• Exercise details
Find the line with "Instruction: Click the bold" and the line with "Given: Open external" in the entries below; output exactly those two lines, every line between them, and no others.

(Given records)

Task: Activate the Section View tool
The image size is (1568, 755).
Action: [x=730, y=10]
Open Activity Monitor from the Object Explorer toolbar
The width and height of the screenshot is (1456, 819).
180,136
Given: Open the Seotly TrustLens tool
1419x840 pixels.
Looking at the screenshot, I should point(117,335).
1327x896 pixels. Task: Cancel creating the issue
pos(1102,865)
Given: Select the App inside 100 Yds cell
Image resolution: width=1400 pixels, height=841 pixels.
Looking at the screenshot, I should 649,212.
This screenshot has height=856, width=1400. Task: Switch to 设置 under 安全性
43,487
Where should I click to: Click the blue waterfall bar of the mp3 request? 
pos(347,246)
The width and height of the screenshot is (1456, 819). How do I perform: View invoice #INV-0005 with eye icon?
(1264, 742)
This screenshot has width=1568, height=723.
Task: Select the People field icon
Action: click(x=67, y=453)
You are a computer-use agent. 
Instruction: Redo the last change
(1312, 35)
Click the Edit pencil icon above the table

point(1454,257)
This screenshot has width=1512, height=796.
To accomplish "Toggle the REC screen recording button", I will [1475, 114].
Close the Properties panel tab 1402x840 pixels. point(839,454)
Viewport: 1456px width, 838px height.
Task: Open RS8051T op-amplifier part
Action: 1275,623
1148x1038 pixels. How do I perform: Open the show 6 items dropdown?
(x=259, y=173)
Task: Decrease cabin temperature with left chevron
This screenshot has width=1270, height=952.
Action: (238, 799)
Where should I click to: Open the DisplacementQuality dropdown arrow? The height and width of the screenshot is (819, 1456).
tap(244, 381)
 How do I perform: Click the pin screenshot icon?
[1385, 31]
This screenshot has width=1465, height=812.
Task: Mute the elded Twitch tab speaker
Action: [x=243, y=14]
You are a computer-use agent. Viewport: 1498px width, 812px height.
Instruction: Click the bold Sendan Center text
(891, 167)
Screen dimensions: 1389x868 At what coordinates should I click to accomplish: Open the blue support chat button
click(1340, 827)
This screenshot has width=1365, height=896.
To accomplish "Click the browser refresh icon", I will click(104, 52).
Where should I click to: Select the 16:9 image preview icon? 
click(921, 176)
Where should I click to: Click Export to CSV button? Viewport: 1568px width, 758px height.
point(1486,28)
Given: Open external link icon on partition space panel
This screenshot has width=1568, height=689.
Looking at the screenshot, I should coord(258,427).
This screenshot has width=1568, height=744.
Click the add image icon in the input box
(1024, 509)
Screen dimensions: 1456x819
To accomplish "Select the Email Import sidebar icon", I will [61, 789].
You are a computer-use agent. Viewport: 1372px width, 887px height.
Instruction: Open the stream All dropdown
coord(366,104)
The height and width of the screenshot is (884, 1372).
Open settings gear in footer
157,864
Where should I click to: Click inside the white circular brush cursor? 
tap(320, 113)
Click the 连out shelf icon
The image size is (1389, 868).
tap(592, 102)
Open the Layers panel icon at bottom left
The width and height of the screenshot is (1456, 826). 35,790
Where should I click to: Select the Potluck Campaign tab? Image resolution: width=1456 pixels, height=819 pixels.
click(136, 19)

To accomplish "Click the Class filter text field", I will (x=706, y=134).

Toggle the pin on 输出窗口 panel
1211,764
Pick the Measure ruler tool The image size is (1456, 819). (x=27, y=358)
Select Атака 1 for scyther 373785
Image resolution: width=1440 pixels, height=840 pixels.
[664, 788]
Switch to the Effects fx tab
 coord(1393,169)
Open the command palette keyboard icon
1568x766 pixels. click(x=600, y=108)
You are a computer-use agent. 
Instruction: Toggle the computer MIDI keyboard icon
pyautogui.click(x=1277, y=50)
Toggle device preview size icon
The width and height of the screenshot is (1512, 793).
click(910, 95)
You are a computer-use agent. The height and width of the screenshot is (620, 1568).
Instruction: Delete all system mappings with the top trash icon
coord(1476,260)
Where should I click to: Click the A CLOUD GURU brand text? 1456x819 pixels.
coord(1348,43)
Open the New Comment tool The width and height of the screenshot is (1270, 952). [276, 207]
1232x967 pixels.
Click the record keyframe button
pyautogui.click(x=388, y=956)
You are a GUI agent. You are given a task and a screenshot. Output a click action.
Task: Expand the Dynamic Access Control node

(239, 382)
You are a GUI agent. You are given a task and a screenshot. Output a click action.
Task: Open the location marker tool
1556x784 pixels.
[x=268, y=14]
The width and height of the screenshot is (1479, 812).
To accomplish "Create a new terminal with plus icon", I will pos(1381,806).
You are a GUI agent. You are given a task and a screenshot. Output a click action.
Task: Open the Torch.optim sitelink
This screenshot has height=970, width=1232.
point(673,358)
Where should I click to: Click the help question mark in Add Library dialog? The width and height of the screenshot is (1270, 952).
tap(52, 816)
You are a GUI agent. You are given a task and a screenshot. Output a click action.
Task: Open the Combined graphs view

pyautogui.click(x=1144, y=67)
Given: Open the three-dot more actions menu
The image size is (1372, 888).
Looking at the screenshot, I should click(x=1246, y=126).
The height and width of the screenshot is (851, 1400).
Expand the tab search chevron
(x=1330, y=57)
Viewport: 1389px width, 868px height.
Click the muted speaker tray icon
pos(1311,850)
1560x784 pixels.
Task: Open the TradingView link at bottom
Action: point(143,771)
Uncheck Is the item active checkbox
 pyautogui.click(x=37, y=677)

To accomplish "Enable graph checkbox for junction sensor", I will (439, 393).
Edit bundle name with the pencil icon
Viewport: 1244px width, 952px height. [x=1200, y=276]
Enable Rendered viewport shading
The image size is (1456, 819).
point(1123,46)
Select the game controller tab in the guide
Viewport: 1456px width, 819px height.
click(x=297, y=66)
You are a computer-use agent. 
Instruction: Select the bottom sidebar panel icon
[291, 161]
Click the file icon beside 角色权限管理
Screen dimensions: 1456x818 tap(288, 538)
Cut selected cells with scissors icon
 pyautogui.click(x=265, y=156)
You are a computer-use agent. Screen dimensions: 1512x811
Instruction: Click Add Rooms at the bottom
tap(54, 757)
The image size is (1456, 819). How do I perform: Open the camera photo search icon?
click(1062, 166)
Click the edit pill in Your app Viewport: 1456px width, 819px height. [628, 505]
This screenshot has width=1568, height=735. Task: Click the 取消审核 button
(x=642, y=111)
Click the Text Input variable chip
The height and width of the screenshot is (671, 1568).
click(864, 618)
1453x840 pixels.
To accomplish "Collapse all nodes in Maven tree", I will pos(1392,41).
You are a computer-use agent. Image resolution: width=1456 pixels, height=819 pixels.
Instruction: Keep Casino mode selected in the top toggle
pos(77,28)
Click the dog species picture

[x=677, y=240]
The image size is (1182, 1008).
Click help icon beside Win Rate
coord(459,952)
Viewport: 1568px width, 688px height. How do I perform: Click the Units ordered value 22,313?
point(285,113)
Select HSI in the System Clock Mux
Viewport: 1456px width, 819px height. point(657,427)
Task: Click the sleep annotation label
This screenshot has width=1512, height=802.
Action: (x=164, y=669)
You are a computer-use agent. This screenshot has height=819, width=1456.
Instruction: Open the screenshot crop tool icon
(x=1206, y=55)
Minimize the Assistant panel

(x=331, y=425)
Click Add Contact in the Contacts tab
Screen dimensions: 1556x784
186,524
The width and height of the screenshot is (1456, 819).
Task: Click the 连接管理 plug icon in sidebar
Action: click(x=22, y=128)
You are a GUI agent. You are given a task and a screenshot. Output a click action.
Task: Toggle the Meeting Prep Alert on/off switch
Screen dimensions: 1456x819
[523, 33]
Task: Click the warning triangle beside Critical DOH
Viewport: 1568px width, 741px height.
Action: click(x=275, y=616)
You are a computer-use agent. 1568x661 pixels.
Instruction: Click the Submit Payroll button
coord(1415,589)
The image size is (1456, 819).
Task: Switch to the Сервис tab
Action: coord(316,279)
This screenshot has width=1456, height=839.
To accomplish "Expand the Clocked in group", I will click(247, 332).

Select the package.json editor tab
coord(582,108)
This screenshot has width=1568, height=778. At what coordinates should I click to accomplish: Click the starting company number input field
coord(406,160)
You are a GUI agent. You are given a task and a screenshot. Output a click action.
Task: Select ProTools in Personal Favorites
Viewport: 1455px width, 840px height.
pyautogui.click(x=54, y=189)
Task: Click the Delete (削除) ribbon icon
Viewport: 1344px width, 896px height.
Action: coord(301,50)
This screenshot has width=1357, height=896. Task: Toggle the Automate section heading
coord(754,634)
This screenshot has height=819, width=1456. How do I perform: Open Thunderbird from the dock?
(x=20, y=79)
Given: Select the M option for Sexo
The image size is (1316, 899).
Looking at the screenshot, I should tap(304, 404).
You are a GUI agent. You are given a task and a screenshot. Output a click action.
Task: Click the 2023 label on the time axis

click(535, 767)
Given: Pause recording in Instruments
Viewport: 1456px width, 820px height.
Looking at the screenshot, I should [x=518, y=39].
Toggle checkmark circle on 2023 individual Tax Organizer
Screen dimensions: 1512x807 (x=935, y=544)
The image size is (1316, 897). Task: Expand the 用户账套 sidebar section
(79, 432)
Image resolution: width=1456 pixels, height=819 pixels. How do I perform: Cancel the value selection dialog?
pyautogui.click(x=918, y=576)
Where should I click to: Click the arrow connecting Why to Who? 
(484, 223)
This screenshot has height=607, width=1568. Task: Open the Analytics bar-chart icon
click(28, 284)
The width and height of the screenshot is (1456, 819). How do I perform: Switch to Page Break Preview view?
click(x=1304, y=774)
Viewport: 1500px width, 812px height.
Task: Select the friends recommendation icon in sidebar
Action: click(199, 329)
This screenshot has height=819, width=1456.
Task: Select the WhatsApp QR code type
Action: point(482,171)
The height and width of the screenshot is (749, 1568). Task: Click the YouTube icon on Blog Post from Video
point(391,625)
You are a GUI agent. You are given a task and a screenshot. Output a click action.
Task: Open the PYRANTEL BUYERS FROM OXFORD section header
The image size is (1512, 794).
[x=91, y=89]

(End Given records)

• Response
Instruction: Click the bold Sendan Center text
(891, 167)
Screen dimensions: 1389x868 At what coordinates should I click to accomplish: Open the blue support chat button
click(1340, 827)
This screenshot has width=1365, height=896.
To accomplish "Click the browser refresh icon", I will click(104, 52).
Where should I click to: Select the 16:9 image preview icon? 
click(921, 176)
Where should I click to: Click Export to CSV button? Viewport: 1568px width, 758px height.
point(1486,28)
Given: Open external link icon on partition space panel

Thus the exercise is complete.